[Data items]
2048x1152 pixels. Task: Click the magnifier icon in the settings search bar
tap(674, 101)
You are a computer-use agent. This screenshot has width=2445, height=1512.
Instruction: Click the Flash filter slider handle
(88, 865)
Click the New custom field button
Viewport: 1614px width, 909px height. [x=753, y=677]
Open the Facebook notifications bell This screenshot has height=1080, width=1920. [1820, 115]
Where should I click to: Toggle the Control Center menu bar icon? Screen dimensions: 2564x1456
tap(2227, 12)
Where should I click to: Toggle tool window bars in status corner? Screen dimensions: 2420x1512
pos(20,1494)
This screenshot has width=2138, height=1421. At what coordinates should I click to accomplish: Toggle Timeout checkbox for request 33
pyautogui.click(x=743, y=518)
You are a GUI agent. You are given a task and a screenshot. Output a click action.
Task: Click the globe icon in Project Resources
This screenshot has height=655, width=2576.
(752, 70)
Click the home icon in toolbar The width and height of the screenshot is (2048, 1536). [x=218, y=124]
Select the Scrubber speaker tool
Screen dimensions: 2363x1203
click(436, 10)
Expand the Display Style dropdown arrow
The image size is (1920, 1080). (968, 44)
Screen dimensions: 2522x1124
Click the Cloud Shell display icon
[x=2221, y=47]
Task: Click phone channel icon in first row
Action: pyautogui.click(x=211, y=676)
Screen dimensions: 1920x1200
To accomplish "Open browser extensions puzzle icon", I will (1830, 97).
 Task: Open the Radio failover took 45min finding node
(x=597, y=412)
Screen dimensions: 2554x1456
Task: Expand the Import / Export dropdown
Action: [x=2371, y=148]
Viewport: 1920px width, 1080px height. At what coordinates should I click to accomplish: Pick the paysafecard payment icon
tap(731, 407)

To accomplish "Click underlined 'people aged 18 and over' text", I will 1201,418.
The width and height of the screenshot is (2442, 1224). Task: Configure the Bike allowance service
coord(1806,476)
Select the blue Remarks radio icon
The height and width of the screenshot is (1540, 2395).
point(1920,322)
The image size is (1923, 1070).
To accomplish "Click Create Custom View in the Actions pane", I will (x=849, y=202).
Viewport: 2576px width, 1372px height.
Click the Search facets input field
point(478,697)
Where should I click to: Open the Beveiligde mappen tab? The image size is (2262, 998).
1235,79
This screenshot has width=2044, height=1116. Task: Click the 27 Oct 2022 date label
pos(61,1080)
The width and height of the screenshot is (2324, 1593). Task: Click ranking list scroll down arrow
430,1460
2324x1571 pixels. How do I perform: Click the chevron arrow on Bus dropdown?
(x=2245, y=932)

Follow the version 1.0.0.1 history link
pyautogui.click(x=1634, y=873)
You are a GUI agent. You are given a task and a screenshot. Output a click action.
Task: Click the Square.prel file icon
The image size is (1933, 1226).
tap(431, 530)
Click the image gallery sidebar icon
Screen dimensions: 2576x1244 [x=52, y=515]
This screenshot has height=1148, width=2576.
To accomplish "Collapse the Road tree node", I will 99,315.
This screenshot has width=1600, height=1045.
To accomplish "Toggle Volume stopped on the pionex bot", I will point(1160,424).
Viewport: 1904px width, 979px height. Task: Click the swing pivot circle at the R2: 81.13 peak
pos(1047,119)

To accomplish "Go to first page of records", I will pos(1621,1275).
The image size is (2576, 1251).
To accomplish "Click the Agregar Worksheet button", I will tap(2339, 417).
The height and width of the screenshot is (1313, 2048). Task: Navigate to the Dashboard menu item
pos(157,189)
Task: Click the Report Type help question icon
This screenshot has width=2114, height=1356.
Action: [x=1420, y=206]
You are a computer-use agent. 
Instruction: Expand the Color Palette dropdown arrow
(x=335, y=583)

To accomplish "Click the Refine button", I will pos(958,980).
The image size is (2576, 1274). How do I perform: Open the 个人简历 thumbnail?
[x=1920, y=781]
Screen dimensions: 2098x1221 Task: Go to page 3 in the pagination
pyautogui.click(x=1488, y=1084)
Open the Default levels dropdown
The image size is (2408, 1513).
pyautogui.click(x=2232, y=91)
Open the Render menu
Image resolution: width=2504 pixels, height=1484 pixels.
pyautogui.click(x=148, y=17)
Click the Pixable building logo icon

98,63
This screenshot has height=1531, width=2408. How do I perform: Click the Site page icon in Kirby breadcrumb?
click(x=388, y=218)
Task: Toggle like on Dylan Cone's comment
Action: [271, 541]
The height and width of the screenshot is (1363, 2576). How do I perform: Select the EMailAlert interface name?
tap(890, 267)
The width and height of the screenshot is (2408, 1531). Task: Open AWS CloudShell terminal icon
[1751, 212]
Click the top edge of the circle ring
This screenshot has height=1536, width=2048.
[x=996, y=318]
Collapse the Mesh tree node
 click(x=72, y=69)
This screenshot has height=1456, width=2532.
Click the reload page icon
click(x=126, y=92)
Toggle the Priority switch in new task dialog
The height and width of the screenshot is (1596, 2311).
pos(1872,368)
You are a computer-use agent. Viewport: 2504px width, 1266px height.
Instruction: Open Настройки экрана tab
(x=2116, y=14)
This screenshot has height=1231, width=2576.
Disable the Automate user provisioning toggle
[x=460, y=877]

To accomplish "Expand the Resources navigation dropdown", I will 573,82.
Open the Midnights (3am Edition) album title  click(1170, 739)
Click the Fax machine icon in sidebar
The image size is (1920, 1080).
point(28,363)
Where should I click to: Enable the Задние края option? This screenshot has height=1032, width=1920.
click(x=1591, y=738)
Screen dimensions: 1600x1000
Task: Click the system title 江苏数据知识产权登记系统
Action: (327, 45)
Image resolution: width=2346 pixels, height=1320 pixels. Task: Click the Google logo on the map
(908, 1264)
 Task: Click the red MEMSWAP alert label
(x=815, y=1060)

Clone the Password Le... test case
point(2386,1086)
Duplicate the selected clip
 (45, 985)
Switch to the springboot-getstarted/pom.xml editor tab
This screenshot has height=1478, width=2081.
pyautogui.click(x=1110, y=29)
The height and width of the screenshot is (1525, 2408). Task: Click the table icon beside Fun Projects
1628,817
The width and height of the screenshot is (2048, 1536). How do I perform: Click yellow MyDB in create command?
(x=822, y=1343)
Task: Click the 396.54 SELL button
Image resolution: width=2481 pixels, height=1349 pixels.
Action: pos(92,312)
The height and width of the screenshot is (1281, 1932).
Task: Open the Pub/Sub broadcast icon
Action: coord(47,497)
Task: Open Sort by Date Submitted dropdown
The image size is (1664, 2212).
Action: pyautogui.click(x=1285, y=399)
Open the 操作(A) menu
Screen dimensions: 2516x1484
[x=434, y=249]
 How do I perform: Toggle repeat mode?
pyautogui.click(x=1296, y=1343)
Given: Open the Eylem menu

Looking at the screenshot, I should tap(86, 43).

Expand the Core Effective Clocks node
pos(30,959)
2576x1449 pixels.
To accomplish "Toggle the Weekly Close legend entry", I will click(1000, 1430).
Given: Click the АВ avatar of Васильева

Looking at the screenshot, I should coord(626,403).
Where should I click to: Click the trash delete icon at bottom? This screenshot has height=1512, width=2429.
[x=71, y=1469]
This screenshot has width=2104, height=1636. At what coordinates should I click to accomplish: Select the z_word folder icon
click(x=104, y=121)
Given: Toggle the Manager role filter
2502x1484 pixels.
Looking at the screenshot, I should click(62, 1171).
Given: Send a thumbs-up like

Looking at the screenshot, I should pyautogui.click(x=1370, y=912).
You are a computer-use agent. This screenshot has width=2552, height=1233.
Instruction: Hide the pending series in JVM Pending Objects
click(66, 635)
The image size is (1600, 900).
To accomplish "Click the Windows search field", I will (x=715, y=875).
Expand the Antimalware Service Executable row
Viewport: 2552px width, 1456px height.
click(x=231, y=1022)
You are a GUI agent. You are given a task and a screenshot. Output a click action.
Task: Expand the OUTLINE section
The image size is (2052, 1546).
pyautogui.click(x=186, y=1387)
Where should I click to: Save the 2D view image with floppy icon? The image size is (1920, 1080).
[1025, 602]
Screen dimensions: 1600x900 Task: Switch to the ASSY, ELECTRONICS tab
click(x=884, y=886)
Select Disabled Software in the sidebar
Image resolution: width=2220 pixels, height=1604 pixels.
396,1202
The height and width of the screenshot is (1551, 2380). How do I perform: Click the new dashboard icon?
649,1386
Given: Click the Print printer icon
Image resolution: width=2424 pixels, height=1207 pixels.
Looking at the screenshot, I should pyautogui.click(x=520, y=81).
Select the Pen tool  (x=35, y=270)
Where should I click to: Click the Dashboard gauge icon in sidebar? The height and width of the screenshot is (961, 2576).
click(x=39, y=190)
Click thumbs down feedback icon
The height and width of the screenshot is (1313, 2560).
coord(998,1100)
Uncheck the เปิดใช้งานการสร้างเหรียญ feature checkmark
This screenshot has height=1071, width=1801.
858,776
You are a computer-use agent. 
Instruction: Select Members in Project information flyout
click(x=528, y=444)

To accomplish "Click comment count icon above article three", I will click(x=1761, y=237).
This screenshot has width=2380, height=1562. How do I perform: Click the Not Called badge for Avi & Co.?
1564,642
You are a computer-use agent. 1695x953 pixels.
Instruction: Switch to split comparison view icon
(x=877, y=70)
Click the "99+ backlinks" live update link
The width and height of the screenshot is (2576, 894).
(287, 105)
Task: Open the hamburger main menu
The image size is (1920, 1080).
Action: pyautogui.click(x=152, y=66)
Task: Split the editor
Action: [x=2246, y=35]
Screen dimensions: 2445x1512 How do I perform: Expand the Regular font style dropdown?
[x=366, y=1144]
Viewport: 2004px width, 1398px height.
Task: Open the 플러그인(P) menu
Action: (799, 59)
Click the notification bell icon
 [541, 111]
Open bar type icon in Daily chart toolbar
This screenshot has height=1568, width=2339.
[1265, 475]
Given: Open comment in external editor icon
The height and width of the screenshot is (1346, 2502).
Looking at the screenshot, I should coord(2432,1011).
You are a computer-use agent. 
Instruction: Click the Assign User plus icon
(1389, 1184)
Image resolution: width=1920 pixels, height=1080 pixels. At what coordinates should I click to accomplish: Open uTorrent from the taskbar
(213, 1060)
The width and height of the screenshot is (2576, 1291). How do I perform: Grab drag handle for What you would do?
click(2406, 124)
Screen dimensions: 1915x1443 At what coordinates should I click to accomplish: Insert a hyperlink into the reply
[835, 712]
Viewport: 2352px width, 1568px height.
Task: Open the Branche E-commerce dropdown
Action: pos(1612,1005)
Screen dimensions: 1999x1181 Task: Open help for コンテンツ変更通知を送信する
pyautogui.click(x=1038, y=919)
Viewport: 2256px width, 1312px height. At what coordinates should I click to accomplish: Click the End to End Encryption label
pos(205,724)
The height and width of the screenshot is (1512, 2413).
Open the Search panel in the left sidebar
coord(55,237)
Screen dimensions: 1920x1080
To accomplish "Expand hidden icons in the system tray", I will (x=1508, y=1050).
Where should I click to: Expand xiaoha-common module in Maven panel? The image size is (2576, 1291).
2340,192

## WORK TASK
Track down all lines above with the string "Resources" and copy them.

## RESPONSE BELOW
Task: Click the globe icon in Project Resources
To accomplish "Expand the Resources navigation dropdown", I will 573,82.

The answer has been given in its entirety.